→ What you need to do
Among the entries below, find each line holding "Solid" and return it.

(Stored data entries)
_ _ _ _

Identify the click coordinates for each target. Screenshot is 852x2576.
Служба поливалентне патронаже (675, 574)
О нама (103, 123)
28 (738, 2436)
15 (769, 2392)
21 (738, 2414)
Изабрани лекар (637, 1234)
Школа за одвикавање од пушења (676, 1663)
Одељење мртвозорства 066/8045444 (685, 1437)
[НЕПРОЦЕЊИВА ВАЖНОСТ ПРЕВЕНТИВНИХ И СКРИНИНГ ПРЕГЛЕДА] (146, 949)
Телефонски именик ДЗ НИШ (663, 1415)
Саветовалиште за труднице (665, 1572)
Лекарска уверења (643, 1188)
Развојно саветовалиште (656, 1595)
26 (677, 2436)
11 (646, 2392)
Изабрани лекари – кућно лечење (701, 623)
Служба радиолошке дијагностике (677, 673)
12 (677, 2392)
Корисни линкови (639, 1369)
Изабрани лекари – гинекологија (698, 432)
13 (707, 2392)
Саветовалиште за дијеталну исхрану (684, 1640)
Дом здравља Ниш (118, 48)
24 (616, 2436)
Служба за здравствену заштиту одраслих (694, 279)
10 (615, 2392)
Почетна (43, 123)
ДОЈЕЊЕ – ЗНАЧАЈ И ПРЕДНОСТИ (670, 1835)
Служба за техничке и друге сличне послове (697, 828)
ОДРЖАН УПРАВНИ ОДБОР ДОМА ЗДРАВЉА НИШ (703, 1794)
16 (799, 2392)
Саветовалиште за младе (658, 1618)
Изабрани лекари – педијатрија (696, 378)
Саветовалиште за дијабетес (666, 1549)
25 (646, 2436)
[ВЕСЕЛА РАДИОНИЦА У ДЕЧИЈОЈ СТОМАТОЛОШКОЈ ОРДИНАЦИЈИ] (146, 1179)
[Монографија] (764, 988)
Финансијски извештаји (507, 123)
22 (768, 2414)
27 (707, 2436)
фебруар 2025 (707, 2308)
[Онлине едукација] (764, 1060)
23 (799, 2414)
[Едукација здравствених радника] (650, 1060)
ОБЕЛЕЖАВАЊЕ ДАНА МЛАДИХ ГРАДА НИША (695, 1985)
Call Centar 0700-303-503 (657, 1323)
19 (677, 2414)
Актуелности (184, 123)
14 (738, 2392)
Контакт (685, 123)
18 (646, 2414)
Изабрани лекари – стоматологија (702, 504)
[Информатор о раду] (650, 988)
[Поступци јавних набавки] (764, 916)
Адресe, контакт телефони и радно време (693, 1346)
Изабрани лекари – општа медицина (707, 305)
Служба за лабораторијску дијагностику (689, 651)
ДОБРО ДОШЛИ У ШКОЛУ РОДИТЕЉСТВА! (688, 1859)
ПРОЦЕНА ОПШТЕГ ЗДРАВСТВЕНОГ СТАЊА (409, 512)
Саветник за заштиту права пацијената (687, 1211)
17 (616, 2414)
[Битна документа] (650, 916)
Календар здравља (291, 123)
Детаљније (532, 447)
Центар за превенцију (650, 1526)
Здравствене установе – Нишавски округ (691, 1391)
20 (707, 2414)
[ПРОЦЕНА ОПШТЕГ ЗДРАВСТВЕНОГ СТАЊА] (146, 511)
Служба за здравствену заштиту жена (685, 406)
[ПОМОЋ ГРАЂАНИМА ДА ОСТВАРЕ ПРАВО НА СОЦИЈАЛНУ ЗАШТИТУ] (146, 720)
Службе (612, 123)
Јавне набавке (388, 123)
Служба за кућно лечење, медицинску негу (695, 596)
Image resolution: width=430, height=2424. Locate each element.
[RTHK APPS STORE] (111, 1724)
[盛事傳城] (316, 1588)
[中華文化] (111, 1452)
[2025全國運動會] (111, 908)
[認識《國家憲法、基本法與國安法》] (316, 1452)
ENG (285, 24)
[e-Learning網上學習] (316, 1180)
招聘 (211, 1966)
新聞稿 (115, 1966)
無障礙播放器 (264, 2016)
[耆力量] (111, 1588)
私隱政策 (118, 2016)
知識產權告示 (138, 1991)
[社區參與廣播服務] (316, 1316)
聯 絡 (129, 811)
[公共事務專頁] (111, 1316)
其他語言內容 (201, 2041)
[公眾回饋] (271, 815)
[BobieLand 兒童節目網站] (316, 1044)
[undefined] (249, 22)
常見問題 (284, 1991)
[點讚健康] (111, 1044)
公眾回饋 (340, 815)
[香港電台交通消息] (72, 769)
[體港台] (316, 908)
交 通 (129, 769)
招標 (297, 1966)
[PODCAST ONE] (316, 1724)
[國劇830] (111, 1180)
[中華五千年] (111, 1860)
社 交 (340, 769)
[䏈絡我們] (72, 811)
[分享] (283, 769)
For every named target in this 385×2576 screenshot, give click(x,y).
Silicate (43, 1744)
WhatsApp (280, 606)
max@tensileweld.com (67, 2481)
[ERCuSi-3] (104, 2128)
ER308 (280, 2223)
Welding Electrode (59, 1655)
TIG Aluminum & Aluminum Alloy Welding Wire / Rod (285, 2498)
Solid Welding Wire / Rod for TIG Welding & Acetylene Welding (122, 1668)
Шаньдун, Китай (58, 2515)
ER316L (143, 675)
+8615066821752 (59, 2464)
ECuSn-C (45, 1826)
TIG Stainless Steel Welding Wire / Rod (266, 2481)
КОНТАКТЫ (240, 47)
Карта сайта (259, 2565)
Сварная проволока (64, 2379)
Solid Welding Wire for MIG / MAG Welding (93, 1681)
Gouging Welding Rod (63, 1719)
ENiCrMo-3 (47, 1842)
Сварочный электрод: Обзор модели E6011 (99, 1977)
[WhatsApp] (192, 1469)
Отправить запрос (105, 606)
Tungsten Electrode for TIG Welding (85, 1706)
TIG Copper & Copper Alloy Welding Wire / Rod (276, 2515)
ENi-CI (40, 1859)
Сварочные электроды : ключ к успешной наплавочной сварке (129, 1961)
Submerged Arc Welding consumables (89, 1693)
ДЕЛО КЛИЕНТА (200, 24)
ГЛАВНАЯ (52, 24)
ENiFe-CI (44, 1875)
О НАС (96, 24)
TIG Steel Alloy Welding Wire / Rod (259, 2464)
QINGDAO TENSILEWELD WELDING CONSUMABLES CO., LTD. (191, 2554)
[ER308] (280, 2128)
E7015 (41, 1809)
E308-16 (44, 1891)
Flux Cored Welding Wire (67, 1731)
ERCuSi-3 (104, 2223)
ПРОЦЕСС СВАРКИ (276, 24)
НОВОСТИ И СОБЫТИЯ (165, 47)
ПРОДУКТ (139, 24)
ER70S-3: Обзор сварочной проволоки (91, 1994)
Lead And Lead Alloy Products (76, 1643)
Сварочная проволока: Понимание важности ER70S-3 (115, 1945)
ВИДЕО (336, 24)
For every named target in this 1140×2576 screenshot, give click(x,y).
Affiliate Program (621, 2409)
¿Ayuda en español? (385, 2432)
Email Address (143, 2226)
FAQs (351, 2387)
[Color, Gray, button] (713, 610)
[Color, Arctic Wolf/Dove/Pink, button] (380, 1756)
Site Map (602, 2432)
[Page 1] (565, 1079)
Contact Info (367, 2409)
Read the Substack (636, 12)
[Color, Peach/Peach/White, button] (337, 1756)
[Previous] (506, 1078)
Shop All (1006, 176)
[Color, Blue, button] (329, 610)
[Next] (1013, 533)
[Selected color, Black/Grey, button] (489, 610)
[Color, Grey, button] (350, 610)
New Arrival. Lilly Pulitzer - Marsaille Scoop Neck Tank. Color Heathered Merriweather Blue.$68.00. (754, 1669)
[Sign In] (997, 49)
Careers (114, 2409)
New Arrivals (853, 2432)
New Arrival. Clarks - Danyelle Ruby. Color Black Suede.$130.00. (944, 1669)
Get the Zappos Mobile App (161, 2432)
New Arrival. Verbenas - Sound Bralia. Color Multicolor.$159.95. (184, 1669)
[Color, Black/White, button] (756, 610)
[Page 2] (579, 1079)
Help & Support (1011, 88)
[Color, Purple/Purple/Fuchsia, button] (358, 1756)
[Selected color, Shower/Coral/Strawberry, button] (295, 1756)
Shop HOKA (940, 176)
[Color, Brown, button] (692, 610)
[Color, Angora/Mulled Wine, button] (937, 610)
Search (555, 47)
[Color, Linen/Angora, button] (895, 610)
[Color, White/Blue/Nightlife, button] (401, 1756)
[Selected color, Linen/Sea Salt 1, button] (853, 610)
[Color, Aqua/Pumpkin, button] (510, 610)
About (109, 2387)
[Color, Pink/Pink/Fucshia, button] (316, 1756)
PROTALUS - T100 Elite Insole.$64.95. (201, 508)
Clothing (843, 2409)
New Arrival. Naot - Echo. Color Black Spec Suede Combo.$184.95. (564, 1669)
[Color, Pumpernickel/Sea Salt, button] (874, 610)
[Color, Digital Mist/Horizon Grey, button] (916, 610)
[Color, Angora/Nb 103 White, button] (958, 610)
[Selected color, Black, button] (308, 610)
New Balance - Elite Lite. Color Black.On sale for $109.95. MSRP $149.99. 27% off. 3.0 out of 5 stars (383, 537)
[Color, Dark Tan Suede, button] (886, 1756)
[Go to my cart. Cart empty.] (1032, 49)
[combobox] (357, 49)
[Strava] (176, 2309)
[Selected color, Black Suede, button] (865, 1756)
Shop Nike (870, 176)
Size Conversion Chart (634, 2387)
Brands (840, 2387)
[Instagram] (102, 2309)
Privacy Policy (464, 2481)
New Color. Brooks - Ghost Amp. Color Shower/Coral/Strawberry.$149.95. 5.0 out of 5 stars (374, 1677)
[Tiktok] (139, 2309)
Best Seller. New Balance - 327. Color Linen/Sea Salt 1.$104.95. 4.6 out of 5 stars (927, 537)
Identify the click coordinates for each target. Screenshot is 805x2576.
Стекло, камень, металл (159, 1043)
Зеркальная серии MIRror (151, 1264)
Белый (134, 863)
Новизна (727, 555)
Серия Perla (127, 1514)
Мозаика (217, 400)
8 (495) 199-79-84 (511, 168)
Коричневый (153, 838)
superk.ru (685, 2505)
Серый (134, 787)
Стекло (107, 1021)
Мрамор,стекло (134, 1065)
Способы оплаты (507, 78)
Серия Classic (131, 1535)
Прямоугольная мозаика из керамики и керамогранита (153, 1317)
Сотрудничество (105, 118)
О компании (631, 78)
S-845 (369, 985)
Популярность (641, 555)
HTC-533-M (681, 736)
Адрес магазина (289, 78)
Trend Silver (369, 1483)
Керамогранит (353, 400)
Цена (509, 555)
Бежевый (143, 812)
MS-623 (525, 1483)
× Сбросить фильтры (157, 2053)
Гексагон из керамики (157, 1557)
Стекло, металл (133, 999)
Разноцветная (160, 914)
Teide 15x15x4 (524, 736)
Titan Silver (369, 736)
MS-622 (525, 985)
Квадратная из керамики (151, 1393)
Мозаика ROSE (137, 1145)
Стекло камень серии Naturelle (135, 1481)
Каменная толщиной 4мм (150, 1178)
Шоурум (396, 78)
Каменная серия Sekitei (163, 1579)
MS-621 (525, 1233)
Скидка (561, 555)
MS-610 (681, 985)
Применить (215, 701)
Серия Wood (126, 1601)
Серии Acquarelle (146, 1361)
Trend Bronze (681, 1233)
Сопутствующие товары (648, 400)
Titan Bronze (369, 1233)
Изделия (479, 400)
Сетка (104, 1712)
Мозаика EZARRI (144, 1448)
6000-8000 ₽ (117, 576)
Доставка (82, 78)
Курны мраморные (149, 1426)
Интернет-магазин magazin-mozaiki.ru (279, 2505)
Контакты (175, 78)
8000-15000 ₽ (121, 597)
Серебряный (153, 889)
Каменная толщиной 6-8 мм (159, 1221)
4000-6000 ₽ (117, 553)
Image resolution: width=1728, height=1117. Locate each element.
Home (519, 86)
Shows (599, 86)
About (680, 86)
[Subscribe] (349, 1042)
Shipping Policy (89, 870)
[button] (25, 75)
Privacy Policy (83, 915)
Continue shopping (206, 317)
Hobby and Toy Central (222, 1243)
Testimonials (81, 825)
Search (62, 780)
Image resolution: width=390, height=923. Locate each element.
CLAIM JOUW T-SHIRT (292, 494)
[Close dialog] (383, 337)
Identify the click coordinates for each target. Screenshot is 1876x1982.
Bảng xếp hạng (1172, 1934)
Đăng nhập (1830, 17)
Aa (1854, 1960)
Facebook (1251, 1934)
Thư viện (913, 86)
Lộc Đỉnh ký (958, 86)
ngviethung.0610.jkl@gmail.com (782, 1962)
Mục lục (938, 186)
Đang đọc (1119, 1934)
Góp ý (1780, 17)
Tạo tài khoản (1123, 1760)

_ _ _ _

→ Result of this exercise
Solid Welding Wire / Rod for TIG Welding & Acetylene Welding (122, 1668)
Solid Welding Wire for MIG / MAG Welding (93, 1681)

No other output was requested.